[TEXT PROVIDED]
D&D and MTG have "compelling use cases for AI", says Hasbro CEO
Chris Cocks envisions “mining” tabletop adventures and TCG cards for the toy company’s AI-powered future.
Like a seal releasing from the tomb of a great, ancient evil, Hasbro CEO Chris Cocks recently raised the spectre of AI technology within the corporation that owns both Dungeons & Dragons and Magic: The Gathering. Speaking to Gamesbeat at Dice Summit on March 1st, Cocks explicitly mentioned feeding the tabletop RPG’s entire catalogue of official releases into an engine similar to ChatGPT, Midjourney and other large language models.
Hasbro has been integrating AI technology into their classic board games for about a year now (Trivial Pursuit Infinite and a virtual Ouija board experiment stand out as recent examples), but haven’t broached the topic with their heavier tabletop brands. And with good reason - any time AI touches D&D or MTG, fans publicly lambast Wizards of the Coast. Unfortunately for those standing against reckless tech adoption, it’s making Hasbro reliable money during unreliable economic conditions. Trivial Pursuit sales rose by 30% following its experiment, and Hasbro’s leadership is keen for more wins like that.
“This is cutting-edge technology, and Hasbro is a 100-year-old company…when you talk about the richness of the lore and the depth of the brands–D&D has 50 years of content that we can mine. Literally thousands of adventures that we’ve created, probably tens of millions of words we own and can leverage. Magic: The Gathering has been around for 35 years, more than 15,000 cards we can use in something like that,” Cocks said. “We can leverage all of that to be able to build very interesting and compelling use cases for AI that can bring our characters to life. We can build tools that aid in content creation for users or create really interesting gamified scenarios around them.”
[/TEXT PROVIDED]
[INPUT DATA]
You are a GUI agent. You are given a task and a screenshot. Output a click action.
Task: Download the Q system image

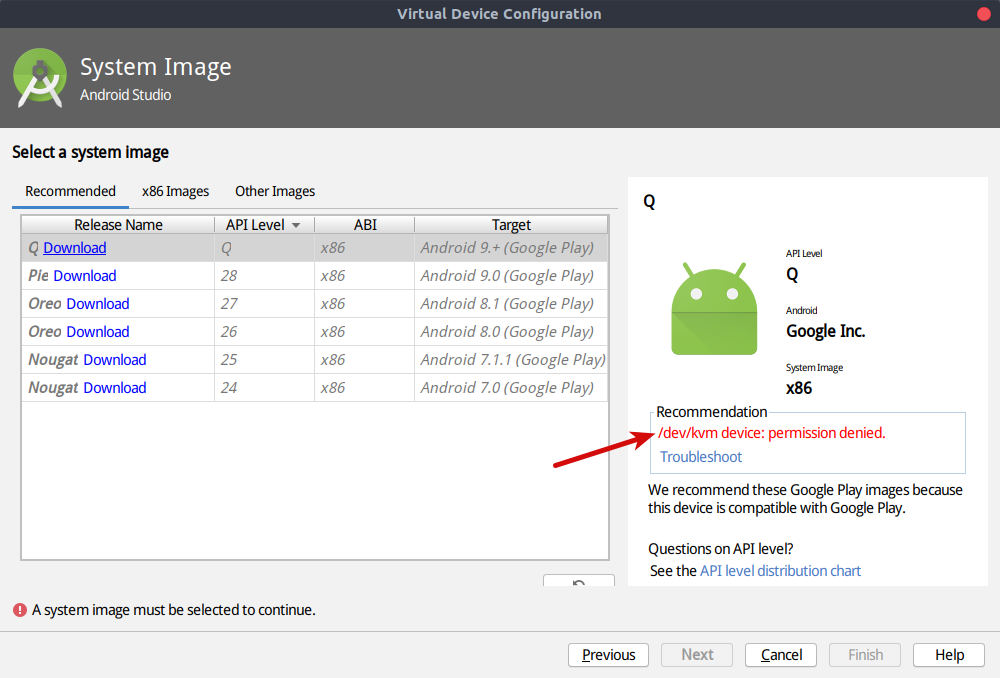coord(75,248)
[/INPUT DATA]
### REQUIRED TASKS
1. Answer these questions from the article on Hasbro and AI:
(a) Where and on what date did Cocks speak to Gamesbeat?
(b) By what percentage did Trivial Pursuit sales rise after its experiment?
(c) How many cards does Cocks say Magic: The Gathering has?
2. What figures does Cocks give in his quoted remarks in the article on Hasbro and AI? List each one with what it measures.
3. Can you rewrite the paragraph beginning "Hasbro has been integrating AI technology" from the article on Hasbro and AI as a bulleted list, keeping its main facts?

### WRITTEN RESPONSES
1.
(a) At Dice Summit, on March 1st.
(b) By 30%.
(c) More than 15,000.

2.
- 100 years: Hasbro's age as a company
- 50 years: how much D&D content exists to mine
- Thousands: the number of adventures created
- Tens of millions: the number of words Hasbro owns and can leverage
- 35 years: how long Magic: The Gathering has been around
- More than 15,000: the number of Magic: The Gathering cards

3.
- Hasbro has been putting AI technology into its classic board games for about a year, for example Trivial Pursuit Infinite and a virtual Ouija board experiment.
- It has not yet raised the topic with its heavier tabletop brands.
- Whenever AI touches D&D or MTG, fans publicly criticize Wizards of the Coast.
- The technology is making Hasbro reliable money in unreliable economic conditions.
- Trivial Pursuit sales rose by 30% after its experiment, and Hasbro's leadership wants more wins like that.